Une autre difficulté se présente encore pour le KAFIL, ressortissant français, qui accueille l’enfant étranger sur le territoire national.

En effet, son arrivée sur le territoire national suppose la délivrance par les Préfectures du Document de Circulation de l’Etranger Mineur (DCEM). Ce document permet en effet au mineur étranger qui réside en France de voyager à l’étranger, de justifier de son séjour en France et d’être admis, sans visa sur le territoire national mais également aux frontières extérieures de l’espace Schengen.
Or, certaines Préfectures refusent la délivrance de ce document au KAFIL.

Une telle position peut paraître totalement inadaptée à la situation juridique créée par la décision autorisant la KAFALA et confiant l’enfant au KAFIL. En effet, ce jugement n’a besoin d’aucun exequatur pour être appliqué en France, sur le territoire national.

Elle peut paraître également inadaptée à l’application de la convention de La Haye du 19 octobre 1996 dont font partie d’ailleurs les Etats pratiquant la KAFALA comme c’est le cas du Maroc. Ainsi la Convention de La Haye permet-elle un règlement en matière de compétence, de loi applicable, de reconnaissance, d’exécution et de coopération en matière de responsabilité parentale et de mesures de protection des enfants.

Elle peut paraître enfin inadaptée à l’application de la Convention des droits de l’enfant des Nations Unis de 1989 laquelle, en rapport avec l’abandon de l’enfant (article 20 alinéa 3) rappelle que la KAFALA, protection de remplacement de la famille biologique, se justifie par la nécessité d’une certaine « continuité dans l’éducation de l’enfant, ainsi que son origine ethnique, religieuse, culturelle et linguistique ».
Autrement dit, si l’intérêt de l’enfant (qui, pour nous occidentaux rejoint la notion de désir d’enfant) est reconnu dans notre législation, il est reconnu également parallèlement et internationalement avec la même force, la nécessité de maintenir, au travers de la KAFALA, les origines ethniques, religieuses, culturelles et linguistiques ce celui-ci.

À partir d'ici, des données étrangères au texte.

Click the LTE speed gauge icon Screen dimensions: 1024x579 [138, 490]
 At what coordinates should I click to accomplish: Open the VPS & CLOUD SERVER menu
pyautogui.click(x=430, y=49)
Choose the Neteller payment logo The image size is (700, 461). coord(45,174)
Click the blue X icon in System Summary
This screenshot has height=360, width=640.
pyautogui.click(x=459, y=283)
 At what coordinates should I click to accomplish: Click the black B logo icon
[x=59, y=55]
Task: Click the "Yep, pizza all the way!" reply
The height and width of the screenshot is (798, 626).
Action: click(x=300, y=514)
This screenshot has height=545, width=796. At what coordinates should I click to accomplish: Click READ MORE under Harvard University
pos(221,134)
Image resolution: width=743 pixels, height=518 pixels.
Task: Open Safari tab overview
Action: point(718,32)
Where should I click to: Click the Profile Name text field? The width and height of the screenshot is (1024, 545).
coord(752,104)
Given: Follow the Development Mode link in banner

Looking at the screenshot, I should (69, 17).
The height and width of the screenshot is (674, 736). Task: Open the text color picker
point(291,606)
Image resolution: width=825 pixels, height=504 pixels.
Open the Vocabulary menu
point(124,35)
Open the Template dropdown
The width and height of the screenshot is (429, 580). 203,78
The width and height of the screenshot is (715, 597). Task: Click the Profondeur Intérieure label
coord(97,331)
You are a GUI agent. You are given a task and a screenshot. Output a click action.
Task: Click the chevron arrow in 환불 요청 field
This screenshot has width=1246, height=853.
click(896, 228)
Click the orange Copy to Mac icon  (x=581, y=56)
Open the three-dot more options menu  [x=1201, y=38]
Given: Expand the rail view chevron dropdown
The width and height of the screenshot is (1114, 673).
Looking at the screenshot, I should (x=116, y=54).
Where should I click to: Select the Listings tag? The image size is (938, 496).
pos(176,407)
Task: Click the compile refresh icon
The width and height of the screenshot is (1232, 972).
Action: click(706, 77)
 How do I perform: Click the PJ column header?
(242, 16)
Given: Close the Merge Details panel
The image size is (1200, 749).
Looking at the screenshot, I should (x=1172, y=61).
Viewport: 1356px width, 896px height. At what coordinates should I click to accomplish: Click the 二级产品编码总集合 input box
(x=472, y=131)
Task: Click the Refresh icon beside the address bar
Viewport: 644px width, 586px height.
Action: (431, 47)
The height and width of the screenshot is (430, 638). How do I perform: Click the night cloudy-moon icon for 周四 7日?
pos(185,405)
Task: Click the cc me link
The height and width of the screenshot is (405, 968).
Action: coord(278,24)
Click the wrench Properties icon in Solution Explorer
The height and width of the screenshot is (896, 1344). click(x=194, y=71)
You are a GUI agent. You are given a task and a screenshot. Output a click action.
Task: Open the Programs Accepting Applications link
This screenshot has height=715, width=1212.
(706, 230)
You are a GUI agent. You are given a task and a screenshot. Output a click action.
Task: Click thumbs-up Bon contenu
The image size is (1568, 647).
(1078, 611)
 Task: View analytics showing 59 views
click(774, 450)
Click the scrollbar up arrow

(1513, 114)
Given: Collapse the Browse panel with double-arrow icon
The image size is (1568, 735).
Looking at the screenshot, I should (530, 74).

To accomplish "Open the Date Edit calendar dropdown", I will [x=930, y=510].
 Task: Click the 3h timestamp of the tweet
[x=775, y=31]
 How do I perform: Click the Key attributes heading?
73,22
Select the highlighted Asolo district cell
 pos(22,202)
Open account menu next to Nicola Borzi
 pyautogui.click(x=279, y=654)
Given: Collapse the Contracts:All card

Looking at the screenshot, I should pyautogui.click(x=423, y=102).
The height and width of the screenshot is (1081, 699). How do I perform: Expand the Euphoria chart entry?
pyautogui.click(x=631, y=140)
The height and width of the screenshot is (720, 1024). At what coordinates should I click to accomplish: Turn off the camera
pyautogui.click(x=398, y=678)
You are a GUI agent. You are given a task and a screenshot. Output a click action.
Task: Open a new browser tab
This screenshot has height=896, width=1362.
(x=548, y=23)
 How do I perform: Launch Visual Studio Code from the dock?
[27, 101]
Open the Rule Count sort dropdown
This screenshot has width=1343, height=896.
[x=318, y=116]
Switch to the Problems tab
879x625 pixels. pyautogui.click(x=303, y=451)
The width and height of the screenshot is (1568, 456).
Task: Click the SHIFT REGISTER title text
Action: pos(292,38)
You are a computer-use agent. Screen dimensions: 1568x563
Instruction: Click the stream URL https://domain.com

Cependant, comment garantir cette continuité si toute circulation de l’enfant est interdite au KAFIL sur et hors le territoire national ?

Reste par ailleurs que les sentiments que créent l’attachement à l’enfant, son accueil au sein du foyer du KAFIL, dépassent largement le cadre des conventions internationales et de l’institution de la KAFALA.

Dès lors, la solution de faire acquérir, à l’enfant, la nationalité française, peut permettre de contourner les limites humaines de la KAFALA et d’obtenir, à terme, son adoption.
Telle est le cas de l’acquisition de la nationalité par déclaration.
Ainsi l’article 21-12 du Code Civil dispose que l’enfant qui, depuis au moins cinq années est recueilli en France et élevé par une personne de nationalité française, peut demander la nationalité française.

Les tribunaux exigent toutefois qu’une démonstration sérieuse soit faite de ce que l’enfant accueilli par KAFALA a bien fait l’objet pendant ces cinq années, d’une éducation suivie, attentionnée et on ose dire aimante, de la part des candidats à l’adoption.
Le seul sourire d’un enfant accueilli par KAFALA vaut souvent que l’on s’attache à une telle démonstration.


L'auteur de l'article:Anne DE REVIERS, avocate à Poitiers.



Cet article n'engage que son auteur.